The slimmer 2018 version of Wilder at 219 lbs would have annihilated the heavy 277-lb Fury last Saturday. Fury has aged himself by putting on a lot of useless weight, and if he chooses to stay at that weight, his chances of besting Usyk are slim.
Fury still must satisfy his WBC mandatory commitments by defending against the winner of the October 30th fight between WBC interim champion Dillian ‘The Body Snatcher’ Whyte and Otto Wallin.
Unless Fury’s team asks the World Boxing Council to make him their Franchise champion, he’ll need to defend against the Whyte vs. Wallin winner in his next fight.
Fury might have his hands full with either of those two heavyweights, as we already saw with his war with Wallin in 2019.

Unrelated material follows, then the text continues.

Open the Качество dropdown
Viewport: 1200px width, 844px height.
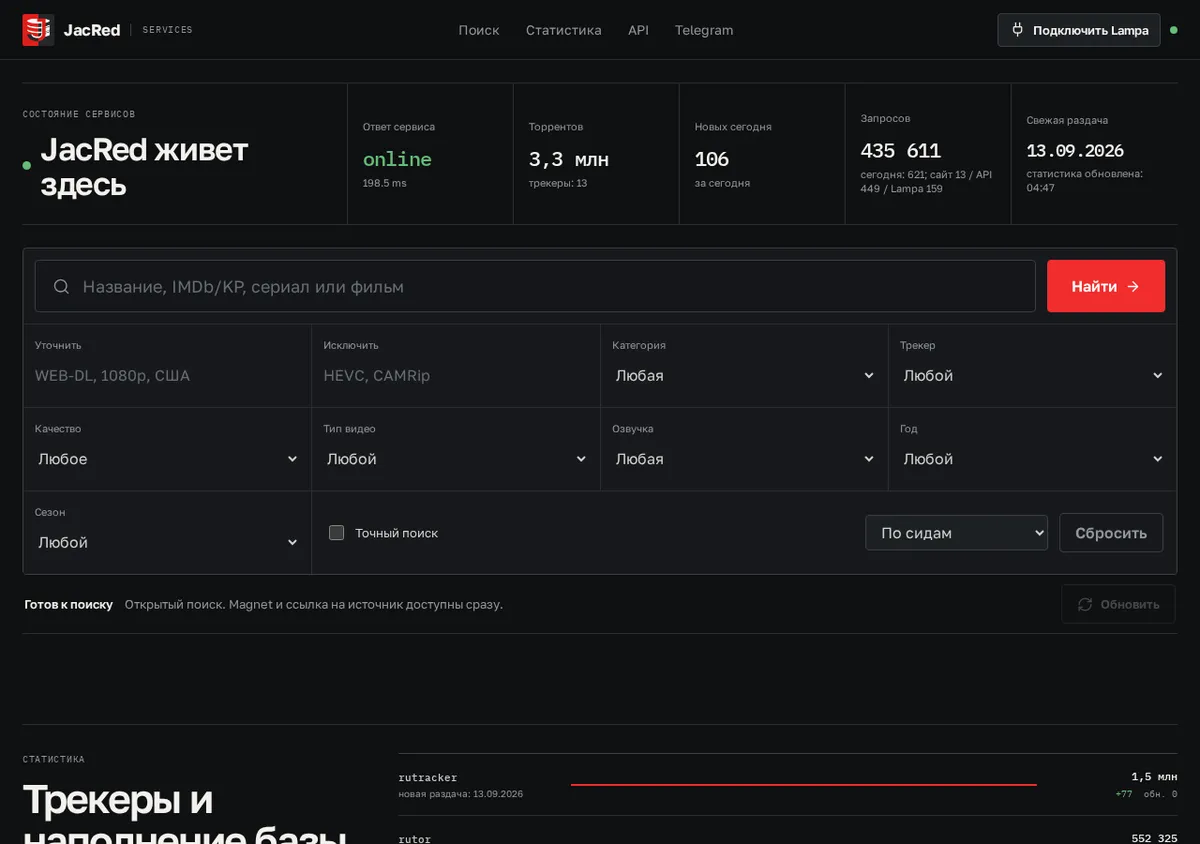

Fury should retire after beating Usyk
“If successful, ride off into the sunset. He has nothing else left to prove,” said Ward in giving his advice for Fury to retire from boxing if he defeats Usyk and Joshua to become the undisputed heavyweight champion.
Why should Fury retire after beating Usyk or Joshua? That doesn’t make sense. If Fury beats either or both of them, there’s always the possibility of lucrative rematches against them and Wilder.
Fury would have these options after becoming the undisputed champion:
- Deontay Wilder
- Anthony Joshua
- Dillian Whyte
- Oleksandr Usyk
- Filip Hrgovic
- Andy Ruiz Jr
- Joe Joyce
- Daniel Dubois
- Jared Anderson
- Frank Sanchez
If Fury fights all those guys and wins, he can start thinking about walking away from the sport because he would have beaten everyone.